Styles of unit testing



The topic described in this article is part of my Unit Testing Pluralsight course.

In this post, I’ll describe different styles of unit testing and compare them in terms of their value proposition.

Styles of unit testing and their value proposition

There are 3 major styles of unit testing. The first one is functional, where you feed an input to the system under test (SUT) and check what output it produces:

Styles of unit testing: Functional style

Functional style

Obviously, this style only works for SUTs that don’t generate side effects. The yellow slash here depicts the point at which the examination is done.

The second one is state verification:

Styles of unit testing: State verification

State verification

With it, you verify the state the SUT ended up getting into after the operation is completed.

And finally, the third one is collaboration verification:

Styles of unit testing: Collaboration verification

Collaboration verification

Here, you focus on collaborations between the SUT and its neighbors: you check that all collaborators got invoked in a correct order and with correct parameters.

Now, let’s look at these styles from a value proposition perspective. In the last post, we defined what a valuable test is. It is a test that:

  • Has a high chance of catching a regression bug.
  • Has a low chance of producing a false positive.
  • Provides fast feedback.

Do the styles of unit testing I mentioned above have the same value proposition? They don’t. Although all three provide a fast feedback and, if not used for covering trivial functionality, have a high chance of catching a regression error, the second component differs significantly.

The functional style has the best protection against false positives. Among all other parts of the SUT, its input and output tend to change less frequently during refactorings. You can alter the internal implementation of the SUT completely and tests written in a functional way will not raise a false alarm as long as the signature of the method under test stays in place.

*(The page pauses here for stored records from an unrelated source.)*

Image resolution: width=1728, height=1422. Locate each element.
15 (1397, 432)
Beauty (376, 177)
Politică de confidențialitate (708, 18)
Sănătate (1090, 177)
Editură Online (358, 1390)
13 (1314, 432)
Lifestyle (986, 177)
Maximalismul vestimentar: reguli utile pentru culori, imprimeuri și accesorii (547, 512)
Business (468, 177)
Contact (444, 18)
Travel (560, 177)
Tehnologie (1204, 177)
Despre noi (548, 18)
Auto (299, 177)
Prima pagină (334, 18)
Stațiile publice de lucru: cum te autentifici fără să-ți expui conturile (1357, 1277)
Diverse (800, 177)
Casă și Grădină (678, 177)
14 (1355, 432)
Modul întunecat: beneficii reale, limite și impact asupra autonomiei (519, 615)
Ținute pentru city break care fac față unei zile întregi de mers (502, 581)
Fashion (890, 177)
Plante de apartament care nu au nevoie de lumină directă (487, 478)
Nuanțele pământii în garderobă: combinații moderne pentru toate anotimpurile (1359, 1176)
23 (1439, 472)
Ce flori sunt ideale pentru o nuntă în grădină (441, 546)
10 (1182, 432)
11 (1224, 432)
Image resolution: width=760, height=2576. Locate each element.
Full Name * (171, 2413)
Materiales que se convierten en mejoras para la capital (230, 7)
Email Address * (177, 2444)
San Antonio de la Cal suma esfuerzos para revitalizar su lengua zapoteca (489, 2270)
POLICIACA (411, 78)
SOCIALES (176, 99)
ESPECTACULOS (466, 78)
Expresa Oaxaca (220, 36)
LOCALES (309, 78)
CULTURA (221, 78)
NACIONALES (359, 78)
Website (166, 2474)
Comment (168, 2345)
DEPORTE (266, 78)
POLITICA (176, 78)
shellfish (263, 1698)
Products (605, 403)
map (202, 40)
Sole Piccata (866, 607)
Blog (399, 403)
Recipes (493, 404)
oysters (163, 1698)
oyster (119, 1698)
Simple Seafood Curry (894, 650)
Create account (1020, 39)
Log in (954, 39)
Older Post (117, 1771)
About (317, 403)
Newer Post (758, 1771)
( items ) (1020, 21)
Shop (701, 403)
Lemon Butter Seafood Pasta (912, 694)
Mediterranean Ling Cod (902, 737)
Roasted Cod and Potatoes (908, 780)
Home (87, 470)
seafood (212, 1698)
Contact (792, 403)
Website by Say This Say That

Note that there’s a difference between an input in a functional sense and a collaborator. While we pass both of them to the SUT the same way, the input value is immutable, whereas the collaborator either maintains its own internal state which can change over time or refers to an external dependency, for example to a database. Here is an example of the former:

public double Calculate(double x, double y)

{

    return x * x + y * y + Math.Sqrt(Math.Abs(x + y));

}

And here’s an example of a collaborator:

public double Calculate(ICalculator calculator, double x, double y)

{

    calculator.Push(x);

    calculator.Push(y);

    return calculator.CalculateFormula();

}

In the first sample, both the inputs and the output are immutable. The instance of ICalculator, on the other hand, does contain mutable state.

The second style of unit testing – state verification – is more prone to false positives but is still good enough as long as we verify the SUT’s state via its public API and don’t try to analyze its content via reflection. This, of course, requires you as a developer to think carefully about the parts of the SUT you expose publicly. You shouldn’t reveal its implementation details as that would introduce a tight coupling between the tests and the SUT.

As long as the SUT’s encapsulation is not violated, state verification is a good approximation to the functional style of unit testing. It’s still unlikely to produce false positives because the SUT’s public API tends to stay in place in the face of refactoring or addition of new functionality.

The following is an example of such a SUT:

public class Customer

{

    public string Name { get; private set; }

    public CustomerStatus Status { get; private set; }

 

    public Customer(string name)

    {

        Name = name;

        Status = CustomerStatus.Pending;

    }

}

There’s a valuable piece of domain knowledge to test here. That is, new customers must reside in a pending status. The verification can be performed via the Customer’s public API – its Status property:

[Fact]

public void New_customer_is_in_pending_state()

{

    var customer = new Customer(“John Doe”);

 

    Assert.Equal(CustomerStatus.Pending, customer.Status);

}

What about the third style – collaboration verification? This is where the value of unit tests starts to degrade.

The collaborations the SUT goes through in order to achieve its goal are not part of its public API. Therefore, binding unit tests to the SUT’s collaborations introduces coupling between the tests and the SUT’s implementation details. Such coupling makes the tests produce a lot of false positives as the collaboration pattern tends to change often during refactorings. And that, in turn, diminishes the value of such tests and the overall return of investments in them.

The problem with mocks and with the mockist approach in general is that they aim at verifying collaborations and often do that in a way that ties unit tests to the implementation details of the SUT.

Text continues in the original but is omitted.